Data extracted from a collection
++++++++

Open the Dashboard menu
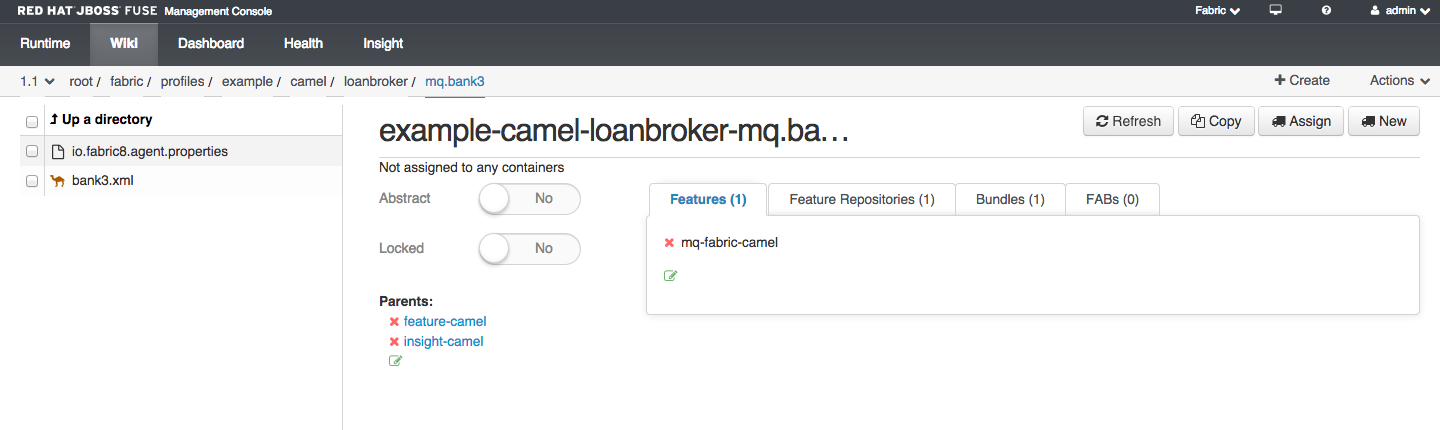Screen dimensions: 1440x430 click(x=211, y=43)
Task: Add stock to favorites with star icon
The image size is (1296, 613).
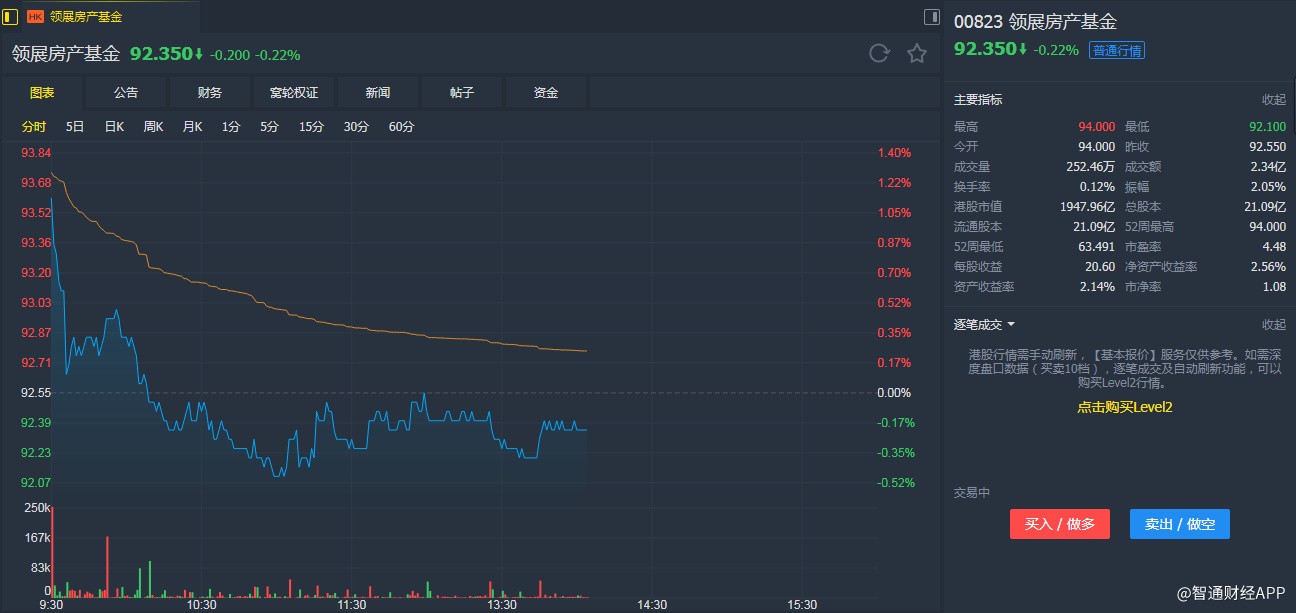Action: coord(917,54)

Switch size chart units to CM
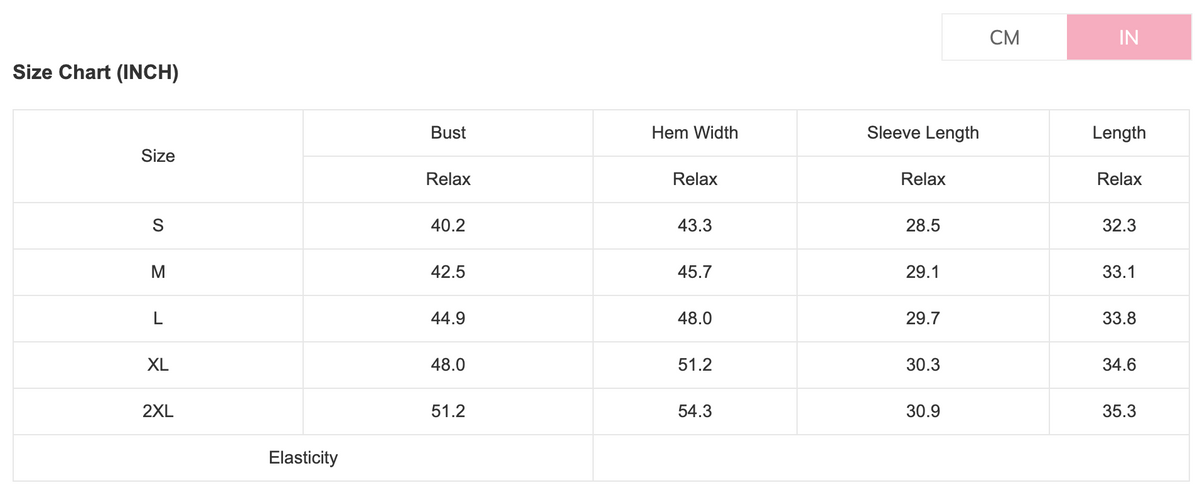1004,38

++++++++

Work to be completed |
Exactly as they stand, retype all the entries, but omit the pictures.

Answer space |
Open the Dashboard menu
Screen dimensions: 1440x430 click(x=211, y=43)
Task: Add stock to favorites with star icon
The image size is (1296, 613).
Action: coord(917,54)

Switch size chart units to CM
1004,38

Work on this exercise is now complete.